- [TEKS KUTIPAN]:
Kamis, 17 September 2020

“BAHAYA YANG MENGINTAI PESANTREN DALAM RUU OMNIBUS LAW”

 

Oleh Mochamad Adib Zain, S.H

Sepanjang tahun ini keberadaan RUU Omnibus Law telah menimbulkan polemik di negeri ini. RUU a quo yang mengagendakan perubahan 79 Undang-Undang tersebut mengalami penolakan karena dianggap bermasalah baik secara formil penyusunannya yang tidak sesuai prosedur maupun berkaitan dengan substansi materiil pengaturan itu sendiri. Secara materiil dalil utama penolakan disebabkan orientasi dari pengaturan dalam RUU a quo yang sangat pro kepada investor dan sebaliknya abai terhadap kepentingan rakyat. Hal tersebut terlihat dalam beberapa point tujuan RUU Omnibus Law tersebut yakni peningkatan ekosistem investasi, kemudahan berusaha dan, investasi Pemerintah Pusat dan percepatan proyek strategis nasional

Salah satu kelompok yang menolak keberadaan RUU a quo berasal dari kalangan Pesantren. Secara khusus penolakan dalam RUU a quo  tersebut adalah draft perubahan pada Undang-Undang nomor 20 Tahun 2003 tentang Sistem Pendidikan Nasional ( selanjutnya disebut UU Sisdinas) khususnya ketentuan Pasal 62 dan 71 yang diaggap dapat mengancam keberlangsungan  penyelenggaraan pesantren.[1] Atas penolakan tersebut, Menteri Agama serta sejumlah kalangan memberikan tanggapan bahwa RUU Omnibus Law tidak berpengaruh pada Pesantren sebab Pesantren diatur tersendiri melalui Undang-Undang Nomor 18 Tahun 2019 tentang Pesantren  (selanjutnya disebut UU Pesantren) yang diposisikan sebagai lex specialist dari Undang-Undang Nomor 20 Tahun 2003 Sistem Pendidikan Nasional (selanjutnya disebut UU Sisdiknas).[2]

Dari dialektika tersebut dapat disimpulkan beberapa permasalahan mendasar yakni Bagaimana hubungan antara RUU Omnibus Law yang mengubah dengan UU Sisdiknas dengan UU Pesantren? Lebih lanjut dari pertanyaan ini adalah apakah karena Pesantren diatur tersendiri maka RUU Omnibus Law tersebut tidak berpengaruh terhadap penyelenggaraan Pesantren dalam arti memberikan ancaman terhadap Pesantren? Terhadap masing-masing permasalahan di atas diuraikan lebih detil di bawah ini.

- [DATA SUMBER]:
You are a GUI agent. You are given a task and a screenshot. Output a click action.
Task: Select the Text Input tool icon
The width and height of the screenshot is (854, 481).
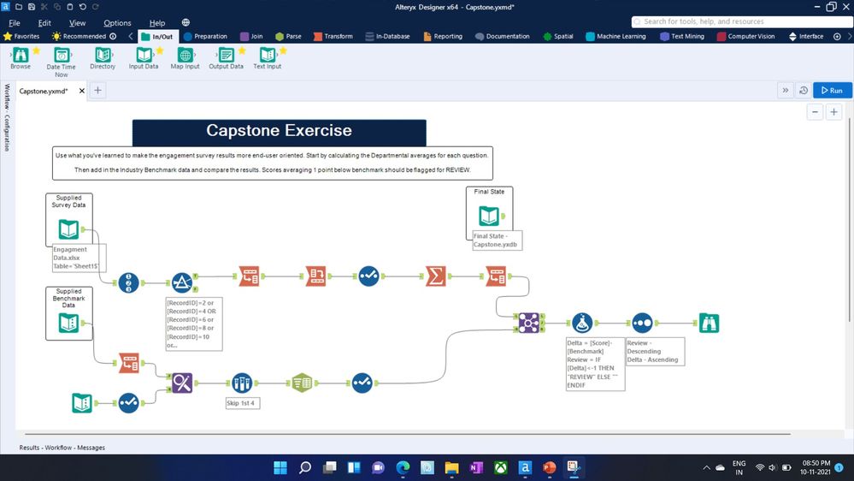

- [INSTRUKSI YANG DIBERIKAN 1]:
Sebutkan setiap undang-undang dan pasal yang dirujuk dengan nomornya dalam teks kutipan tentang RUU Omnibus Law dan pesantren.
- [INSTRUKSI YANG DIBERIKAN 2]:
Jawablah pertanyaan berikut berdasarkan teks kutipan.
(a) Berapa undang-undang yang diagendakan untuk diubah oleh RUU Omnibus Law?
(b) Pejabat mana yang disebut menanggapi penolakan dari kalangan pesantren?
(c) UU Pesantren diposisikan sebagai apa terhadap UU Sisdiknas?
- [INSTRUKSI YANG DIBERIKAN 3]:
Ringkas paragraf dalam teks kutipan yang dimulai dengan "Sepanjang tahun ini" menjadi daftar poin tanpa menghilangkan fakta utamanya.

- [CONTOH PENYELESAIAN 1]:
- Undang-Undang Nomor 20 Tahun 2003 tentang Sistem Pendidikan Nasional
- Pasal 62
- Pasal 71
- Undang-Undang Nomor 18 Tahun 2019 tentang Pesantren

- [CONTOH PENYELESAIAN 2]:
(a) 79 undang-undang.
(b) Menteri Agama.
(c) Sebagai lex specialist.

- [CONTOH PENYELESAIAN 3]:
- Sepanjang tahun ini, RUU Omnibus Law menimbulkan polemik.
- RUU ini mengagendakan perubahan atas 79 undang-undang.
- RUU ini ditolak karena dianggap bermasalah secara formil, yaitu penyusunannya tidak sesuai prosedur, dan secara materiil, yaitu pada substansi pengaturannya.
- Alasan materiil utamanya adalah pengaturan yang sangat pro investor dan abai terhadap kepentingan rakyat.
- Hal itu terlihat dari tujuan RUU ini: peningkatan ekosistem investasi, kemudahan berusaha, investasi Pemerintah Pusat, dan percepatan proyek strategis nasional.